Dump Data

You can also use the worker pool to parallelize the dumping of data to disk/network with your own custom defined function.

See also

Workers - Learn more about the workers behind your pipeline.

To parallelize dumping, we still need to use the decorator graphbook.batch() because dumping is made available to graphbook.steps.BatchStep.

custom_nodes/batch_steps.py
from graphbook import Note, step, batch
from PIL import Image
from typing import List
import torch
import torchvision.transforms.functional as F

# Custom defined function that will execute in parallel
@staticmethod
def save_image(image: Image.Image, output_path: str):
    image.save(output_path)

@step("LoadImages")
@batch(8, "image_paths", dump_fn=save_image, load_fn=convert_to_tensor)
@staticmethod
def on_load_images(tensors: List[torch.Tensor], items: List[dict], notes: List[Note]):
    # Generate images
    ...

    args = []
    for image, item in zip(images, items):
        input_path = items['value']
        output_path = input_path.replace('.jpg', '_processed.jpg')
        args.append((image, output_path))
    return args
from graphbook.steps import BatchStep
from graphbook import Note
from PIL import Image
from typing import List
import torch
import torchvision.transforms.functional as F

class LoadImages(BatchStep):
    RequiresInput = True
    Parameters = {
        "batch_size": {"type": "number", "default": 8},
        "item_key": {"type": "string", "default": "image_paths"}
    }
    Outputs = ["out"]
    Category = ""

    def __init__(self, batch_size, item_key):
        super().__init__(batch_size, item_key)

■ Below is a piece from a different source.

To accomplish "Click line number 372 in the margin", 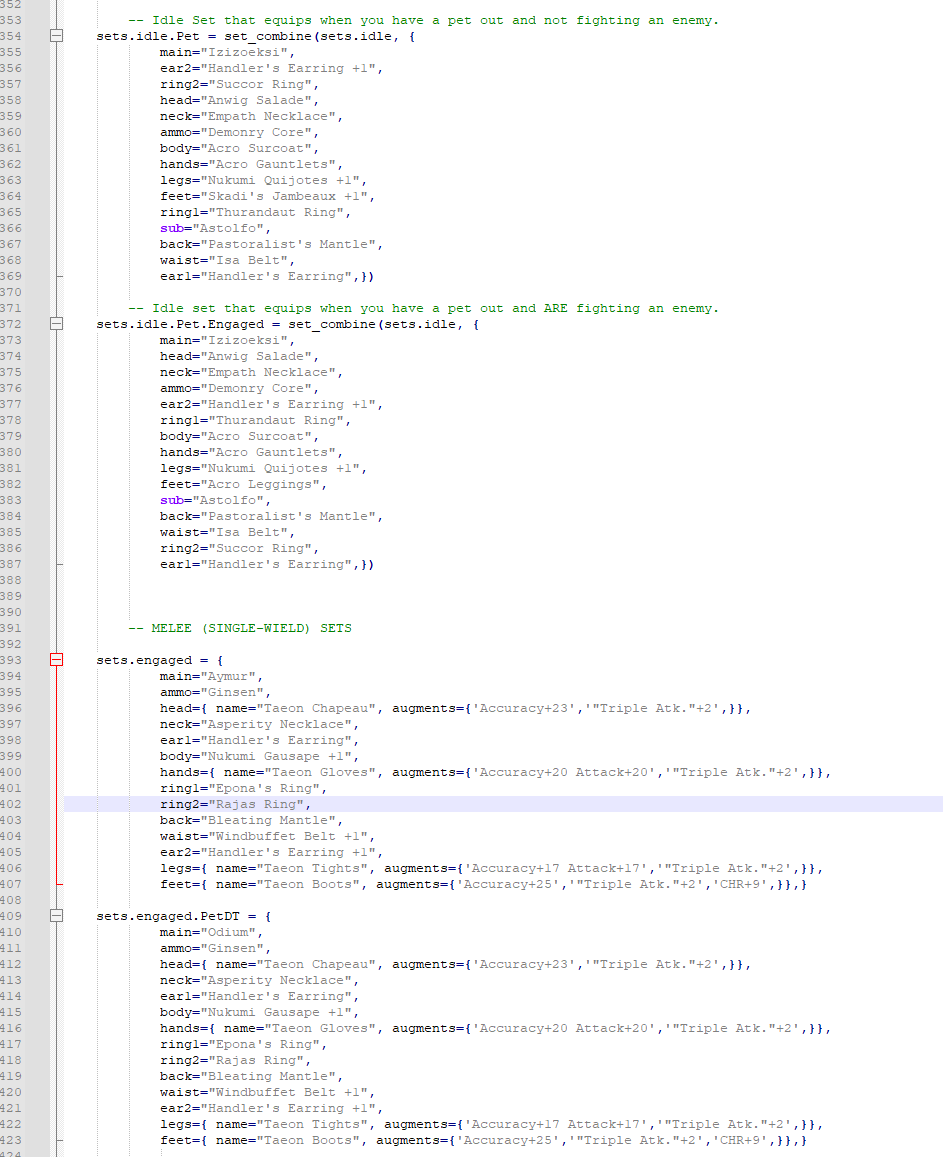I will [x=11, y=324].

    # Custom defined function that will execute in parallel
    @staticmethod
    def dump_fn(image: Image.Image, output_path: str):
        image.save(output_path)

    @staticmethod
    def on_item_batch(tensors: List[torch.Tensor], items: List[dict], notes: List[Note]):
        # Generate images
        ...

        args = []
        for image, item in zip(images, items):
            input_path = items['value']
            output_path = input_path.replace('.jpg', '_processed.jpg')
            args.append((image, output_path))
        return args

Here, we override the graphbook.steps.BatchStep.dump_fn() method to define our custom function to dump images to disk in parallel with the main process. The event graphbook.steps.BatchStep.on_item_batch() can return a list of parameters to pass to dump_fn(**args) for each element in the return output.